Data excerpts -
──────

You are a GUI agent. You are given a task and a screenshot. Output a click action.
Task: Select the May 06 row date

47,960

──────

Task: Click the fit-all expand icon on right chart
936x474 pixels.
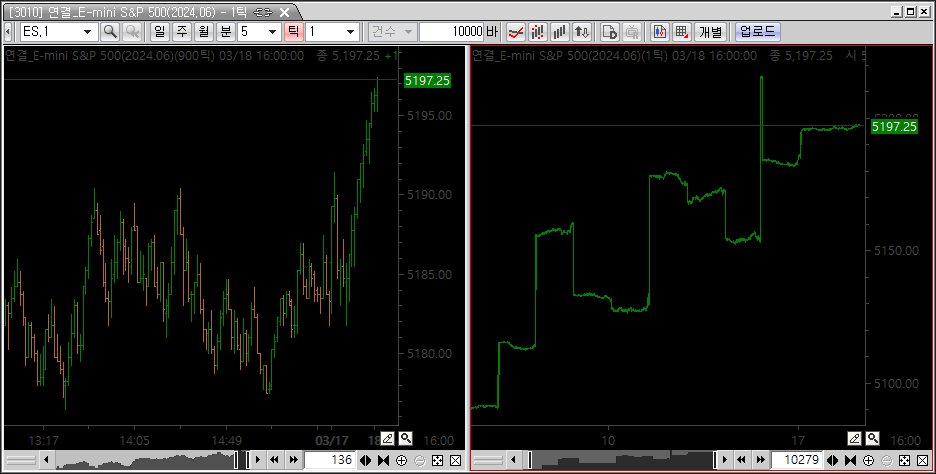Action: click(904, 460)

──────

Task prompt - Pull out everything in the data above, from the line containing "Task: Click the" down to the line containing "Action: click(904, 460)", both lines included, and reproduce it without changes. Leave any pictures out of your answer.

Finished exercise -
Task: Click the fit-all expand icon on right chart
936x474 pixels.
Action: click(904, 460)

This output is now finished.